Barclay has repeatedly insisted for weeks that he cannot offer NHS staff more than the £1,400 the pay review body recommended for 2022 and 2023, even though double-digit inflation has soared since he proposed that sum. , partly as a result of the Russian invasion of the Ukraine. .
“The wage review body process does not fit the current context,” said Sara Gorton, Unison’s director of health and chair of the NHS group representing the 14 unions.
“The NHS staffing crisis is so acute that only swift action on pay, both for this financial year and next, can start to turn things around.”
The 14 unions represent nurses, ambulance staff, midwives, physiotherapists, porters and other NHS staff, all except doctors and dentists, whose pay is reviewed by a separate pay review body.
Some unions say the wage review body is no longer fit for purpose and should be scrapped.
“The NHS payment review body is past its expiration date. It is no longer independent of the government and has no powers to make major decisions about wages. So what’s the point of this?” said Sharon Graham, general secretary of the Unite union.
“The fact is that the NHS PRB has presided over over a decade of real pay cuts for almost all NHS staff. It has been a red herring that has allowed the government to bring the NHS to the point of collapse.”
Unite added: “Years of this [NHS pay review] They are responsible for the pay crisis engulfing the NHS and the consequent exodus of staff that has followed.” The NHS in England has around 133,000 vacancies for doctors, nurses and other staff, official figures show.
Paul Nowak, general secretary of the TUC, said last month that the eight public sector wage review bodies they were “in danger of being discredited” by their refusal to recommend increases more in line with rampant inflation and thereby inflicting real-term wage cuts on workers.
Barclay has already told the PRB that the biggest increase the NHS in England can afford to give staff next year is 2%, although a 1% contingency may make that 3%.

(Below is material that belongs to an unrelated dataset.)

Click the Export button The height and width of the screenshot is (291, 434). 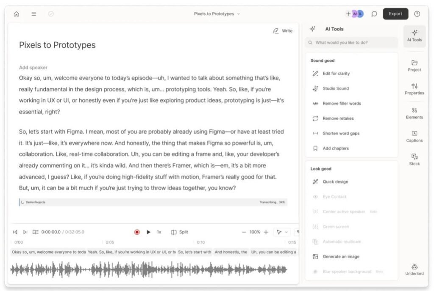[x=395, y=14]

However, some healthcare unions can still individually submit evidence to the PRB about the raise they think frontline staff should get in 2023-24. If so, that may lessen the impact of Wednesday’s decision.
A spokesman for the Department of Health and Social Care said: “Wage review bodies are independent and consider a range of evidence to make their recommendations, including from unions, the NHS and the government.
“The Health and Social Care secretary has made it clear that he wants to have an honest conversation with unions about what is affordable for the 2023-24 wage deal in the current economic context.”